Kind strategist helped bring GOP to power
AUSTIN — I called on Royal Masset often over the years, and I always learned something fresh about politics, history and inner workings of the Republican Party of Texas.
After he died, I learned something more.
I learned that years ago when his daughter was a youngster, he covertly followed her when she decided to walk home from school, allowing her independence but telling her afterward that he always would be there to protect her even when she didn’t know it.
He was a man who rushed to comfort a friend who had just lost his teenage daughter in a car accident, speaking words of faith and writing of her death for the local newspaper in a way that still brought comfort decades later.
He was generous to a long-ago colleague at the Republican Party of Texas who was feverishly trying to put together a schedule for the state convention without any background materials. Masset rummaged through the piles of paper in his messy office to find just the needed documents and spent time walking through the process, getting no credit and asking for none.
They’re just a few of the details that round out the life of the kind, smart and witty strategist who helped bring Republicans to power in Texas.
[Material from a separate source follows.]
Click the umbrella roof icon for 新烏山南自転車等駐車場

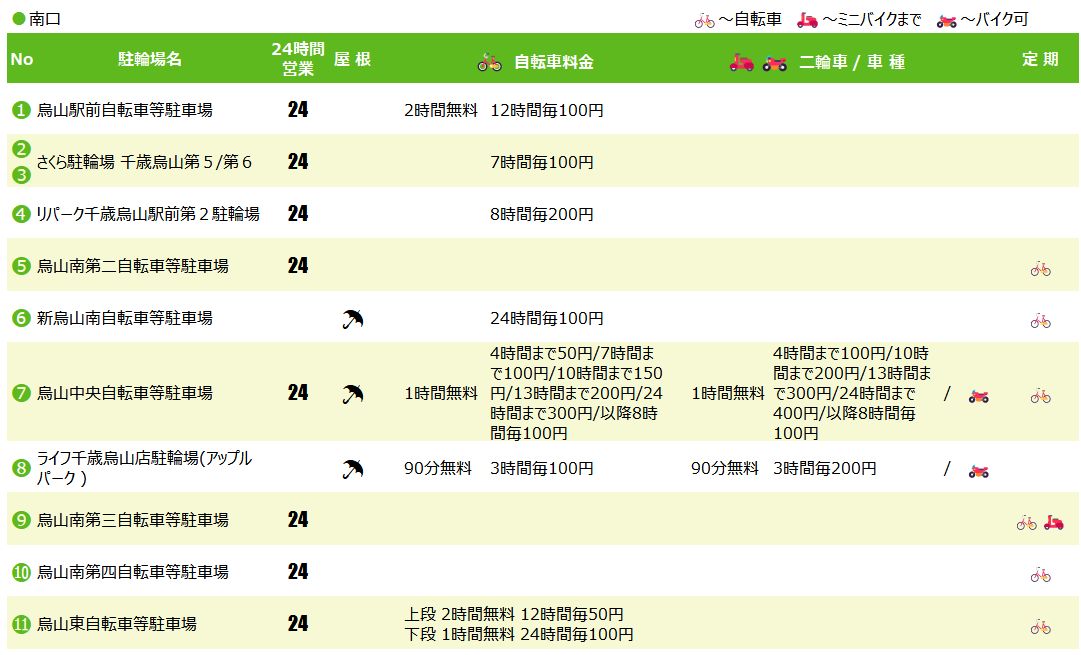352,319
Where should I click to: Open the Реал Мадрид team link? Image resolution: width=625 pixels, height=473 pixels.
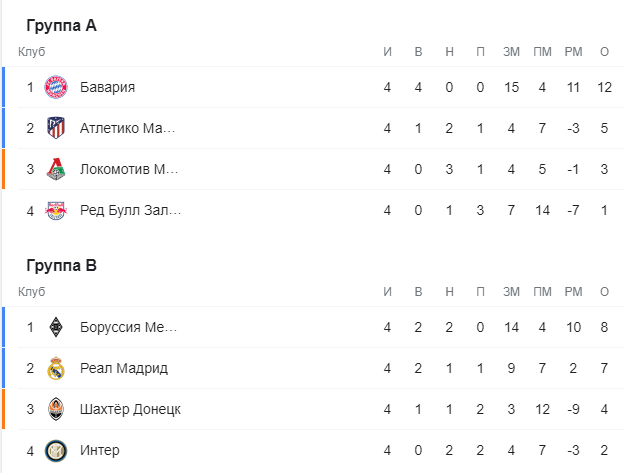(x=124, y=368)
Masset, who died in Laredo this month, worked for the Republican Party of Texas in the 1980s and 1990s, helping guide its ascendance from the state’s minority party to its dominant force. He later was a GOP consultant, and he wrote for the Quorum Report.
The cum laude graduate of Princeton had a way with words that made him a delightful interview, once comparing a spirited effort to topple then-House Speaker Tom Craddick to a divorce filing.
“You may stay married,” he said, “but it ain’t the same afterward.”
Rhetorical danger
Masset was unafraid to weigh in on tough topics surrounding powerful officials from his own party, calling former Gov. Rick Perry’s deal-closing enterprise fund for business a “very unconservative” effort to use tax money to pick winners and losers in the private market. He also seconded Perry’s assessment of his predecessor, George W. Bush, as something other than a fiscal conservative.
He wrote in the Quorum Report in 2011 that Republican backers of Voter ID legislation had failed to show its necessity to protect the integrity of votes, calling it “feel good legislation, pure and simple.” But Democrats, he contended, by and large did “a poor job of arguing for its defeat.”
Masset years ago saw the danger of those in his party who offered angry rhetoric on immigration.
“I am for very strong controls along the border, and I am not for amnesty,” he told the Fort Worth Star-Telegram in 2006. “But I am definitely not for all of this hateful rhetoric we are hearing on this issue — that we are going to felonize them, that we should deport them. It’s talk like this that is going to lose us the Hispanic vote just like we lost the black vote in the last generation.” His interest in the issue was more than political. His wife, Elsa, came from Mexico under often-frustrating immigration rules.
Masset shook his head in 2007 at a legislative effort to kill a merit-pay plan for teachers in favor of an across-the-board raise, an issue that divided the House and Senate.
“I can only assume that many members care more about re-election and retirement than doing right by the people of Texas,” Masset said then, maintaining, “Merit pay has already been implemented and works. It follows Republicans’ belief in free markets.”
Risk of losing majority
Masset had a right to his strong opinions on the GOP’s course. Rice University political scientist Mark Jones called him one of the “people who were out in the wilderness and then brought the party from minority status to majority status over a period of about 25 years.”
Such establishment Republicans have since found themselves “fighting a rear guard movement,” particularly since the 2010 tea party wave, he pointed out. Now, Jones said, the GOP “runs a risk of returning to minority status if it doesn’t keep those individuals such as him within the broader tent of the party.”
Someone sitting behind me at last week’s memorial service at the Church of Jesus Christ of Latter Day Saints observed, “There aren’t many people he didn’t touch when it comes to this party.”
Let’s hope the memory of his smart, kind touch stays an influence.